→ **Aim of the task**:
The answer must consist of the entire listing, repeated exactly.

→ **Recorded information**:
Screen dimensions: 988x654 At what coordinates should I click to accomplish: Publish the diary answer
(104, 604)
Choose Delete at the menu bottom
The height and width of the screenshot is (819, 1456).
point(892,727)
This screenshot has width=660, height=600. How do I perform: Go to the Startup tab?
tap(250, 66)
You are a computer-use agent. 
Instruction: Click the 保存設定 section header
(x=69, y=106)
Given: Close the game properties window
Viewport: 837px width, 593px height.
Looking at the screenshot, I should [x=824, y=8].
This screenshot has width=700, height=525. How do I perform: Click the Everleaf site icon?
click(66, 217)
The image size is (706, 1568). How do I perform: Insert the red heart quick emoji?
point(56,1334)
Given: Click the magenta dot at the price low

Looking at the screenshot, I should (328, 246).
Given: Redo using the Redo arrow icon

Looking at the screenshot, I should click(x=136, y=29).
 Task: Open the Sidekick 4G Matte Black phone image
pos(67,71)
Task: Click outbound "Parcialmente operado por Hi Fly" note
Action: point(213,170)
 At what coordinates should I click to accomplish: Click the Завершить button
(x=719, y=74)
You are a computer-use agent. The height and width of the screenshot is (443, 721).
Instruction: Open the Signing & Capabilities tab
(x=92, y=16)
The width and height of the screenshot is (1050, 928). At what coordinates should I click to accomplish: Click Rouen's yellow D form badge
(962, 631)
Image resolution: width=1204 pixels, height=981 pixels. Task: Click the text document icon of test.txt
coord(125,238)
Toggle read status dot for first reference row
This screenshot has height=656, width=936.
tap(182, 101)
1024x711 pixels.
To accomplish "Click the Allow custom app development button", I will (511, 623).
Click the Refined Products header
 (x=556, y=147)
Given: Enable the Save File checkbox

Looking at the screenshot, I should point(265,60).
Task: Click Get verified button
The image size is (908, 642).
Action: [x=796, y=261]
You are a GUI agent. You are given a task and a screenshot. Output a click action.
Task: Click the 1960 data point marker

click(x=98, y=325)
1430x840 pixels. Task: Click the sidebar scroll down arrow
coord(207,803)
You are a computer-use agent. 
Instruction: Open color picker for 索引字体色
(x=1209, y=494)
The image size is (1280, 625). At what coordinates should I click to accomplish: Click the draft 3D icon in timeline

→ **Exercise result**:
Screen dimensions: 988x654 At what coordinates should I click to accomplish: Publish the diary answer
(104, 604)
Choose Delete at the menu bottom
The height and width of the screenshot is (819, 1456).
point(892,727)
This screenshot has width=660, height=600. How do I perform: Go to the Startup tab?
tap(250, 66)
You are a computer-use agent. 
Instruction: Click the 保存設定 section header
(x=69, y=106)
Given: Close the game properties window
Viewport: 837px width, 593px height.
Looking at the screenshot, I should [x=824, y=8].
This screenshot has width=700, height=525. How do I perform: Click the Everleaf site icon?
click(66, 217)
The image size is (706, 1568). How do I perform: Insert the red heart quick emoji?
point(56,1334)
Given: Click the magenta dot at the price low

Looking at the screenshot, I should (328, 246).
Given: Redo using the Redo arrow icon

Looking at the screenshot, I should click(x=136, y=29).
 Task: Open the Sidekick 4G Matte Black phone image
pos(67,71)
Task: Click outbound "Parcialmente operado por Hi Fly" note
Action: point(213,170)
 At what coordinates should I click to accomplish: Click the Завершить button
(x=719, y=74)
You are a computer-use agent. The height and width of the screenshot is (443, 721).
Instruction: Open the Signing & Capabilities tab
(x=92, y=16)
The width and height of the screenshot is (1050, 928). At what coordinates should I click to accomplish: Click Rouen's yellow D form badge
(962, 631)
Image resolution: width=1204 pixels, height=981 pixels. Task: Click the text document icon of test.txt
coord(125,238)
Toggle read status dot for first reference row
This screenshot has height=656, width=936.
tap(182, 101)
1024x711 pixels.
To accomplish "Click the Allow custom app development button", I will (511, 623).
Click the Refined Products header
 (x=556, y=147)
Given: Enable the Save File checkbox

Looking at the screenshot, I should point(265,60).
Task: Click Get verified button
The image size is (908, 642).
Action: [x=796, y=261]
You are a GUI agent. You are given a task and a screenshot. Output a click action.
Task: Click the 1960 data point marker

click(x=98, y=325)
1430x840 pixels. Task: Click the sidebar scroll down arrow
coord(207,803)
You are a computer-use agent. 
Instruction: Open color picker for 索引字体色
(x=1209, y=494)
The image size is (1280, 625). At what coordinates should I click to accomplish: Click the draft 3D icon in timeline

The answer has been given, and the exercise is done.